Ces résultats montrent pour la première fois que le système nerveux central adulte permet la repousse axonale car des neurones embryonnaires transplantés sont capables d’étendre leurs prolongements vers les cibles appropriées du cortex moteur de l’hôte. Ainsi, la mise en évidence des potentialités de développement axonal de neurones embryonnaires transplantés chez un receveur adulte permet d’envisager la reconstruction de voies nerveuses centrales lésées. De plus, nous avons montré que des neurones embryonnaires issus d’autres régions corticales que le cortex moteur sont incapables de réparer des voies motrices endommagées. En effet, des neurones embryonnaires du cortex visuel transplantés dans le cortex moteur adulte préalablement lésé projettent vers les cibles du cortex visuel et non pas vers les cibles du cortex moteur.

Dans ce cadre, les recherches en cours sur l’intérêt des cellules souches pour la transplantation devraient se focaliser sur les facteurs et les signaux, qui restent à identifier, et qui non seulement vont promouvoir la maturation des cellules souches en neurones mais surtout en un phénotype neuronal spécifique et approprié en fonction de la région à réparer. Sans cela, le risque est potentiellement important d’obtenir des projections non spécifiques et aberrantes.

Quelles perspectives pour le traitement de la maladie de Parkinson ?

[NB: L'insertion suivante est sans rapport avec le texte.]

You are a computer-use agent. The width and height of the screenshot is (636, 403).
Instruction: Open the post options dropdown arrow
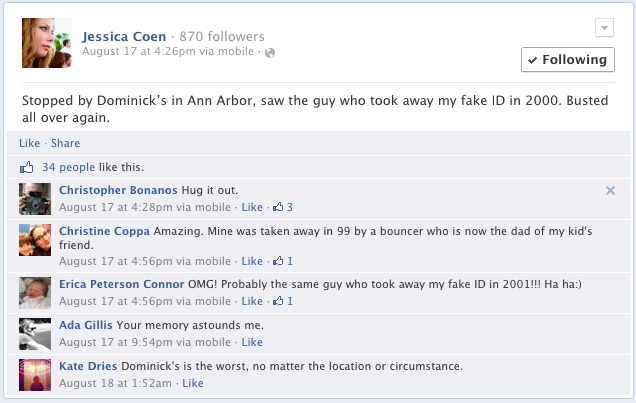(x=602, y=27)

Ce dernier point est particulièrement crucial étant donné le nombre substantiel de travaux en cours dans le cadre de stratégies réparatrices de la maladie de Parkinson où des efforts significatifs sont déployés afin de restaurer des niveaux appropriés de dopamine striatale par transplantation de neurones dopaminergiques issus de cellules souches. Dans ce cadre, si, comme le montrent nos résultats, des neurones transplantés à distance des sites de projections sont capables d’envoyer des projections à longue distance vers leurs cibles, on peut envisager transplanter des cellules thérapeutiques au sein de la substance noire, la région du cerveau touchée par la mort de neurones dopaminergiques, plutôt qu’au sein du striatum, la région cible de ces neurones où sont pratiquées les greffes actuellement. La transplantation nigrale plutôt que striatale présenterait de nombreux avantages comme la restauration des circuits des ganglions de la base, un possible effet trophique des cellules greffées sur les cellules dopaminergiques restantes de l’hôte et une meilleure intégration du greffon au sein de sa structure de destination naturelle, la substance noire.

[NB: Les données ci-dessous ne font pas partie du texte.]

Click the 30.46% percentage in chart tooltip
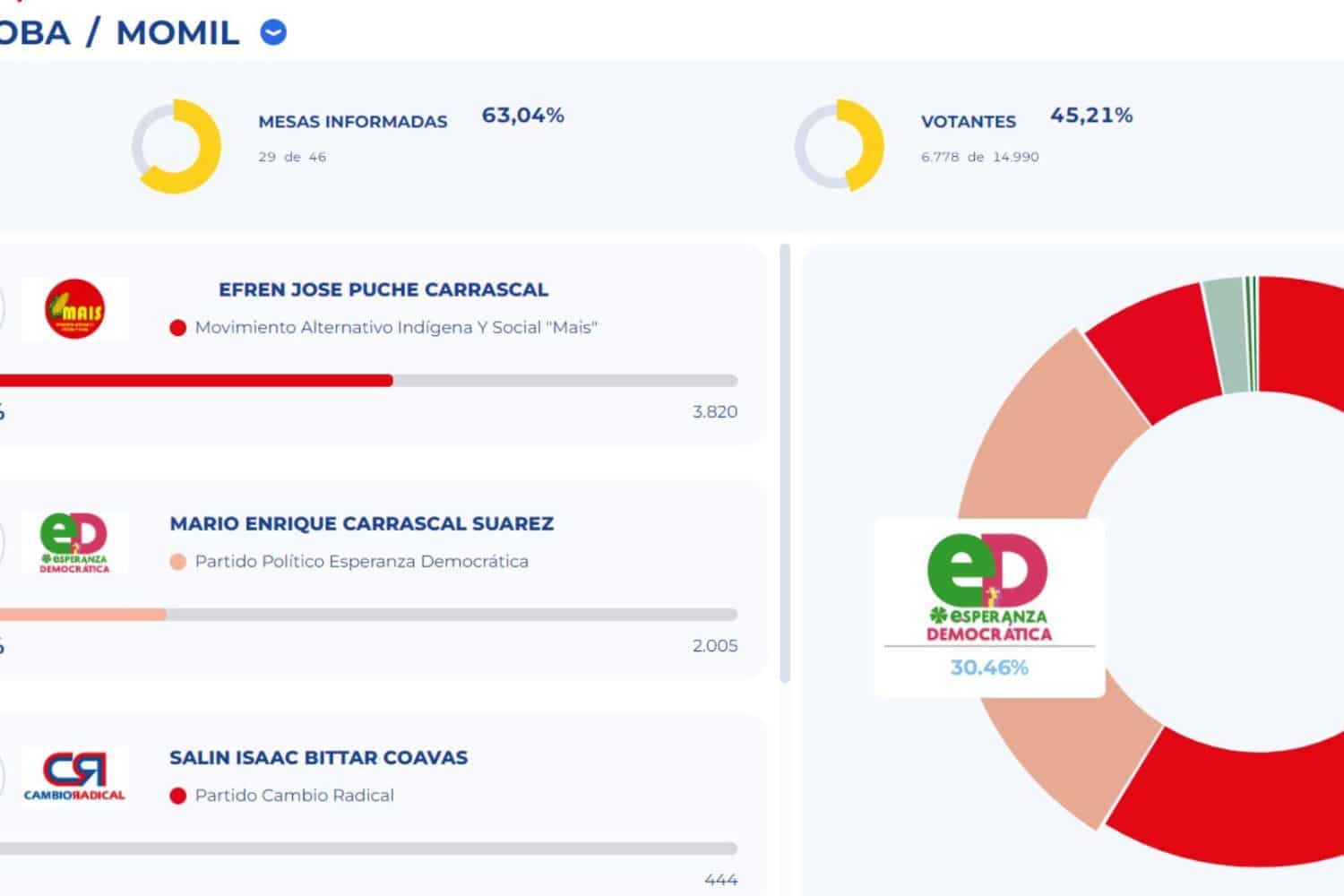The height and width of the screenshot is (896, 1344). (989, 668)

De plus, nos résultats, en accord avec ceux d’autres groupes [ 8, 9] suggèrent que tous les neurones dopaminergiques ne seraient pas capables de ré-innerver le striatum et qu’il faudrait induire la différenciation des cellules souches qui pourraient être utilisées comme source de neurones en neurones dopaminergiques de type nigral. Toutes ces questions constituent les défis de demain dans le domaine de la réparation par des cellules embryonnaires des voies lésées, et plus tard, par les cellules souches dont la différenciation a été maîtrisée et orientée vers les phénotypes précis requis [ 1012].

 
Acknowledgments

les travaux détaillés ici ont été soutenus par la Fondation de l’Avenir.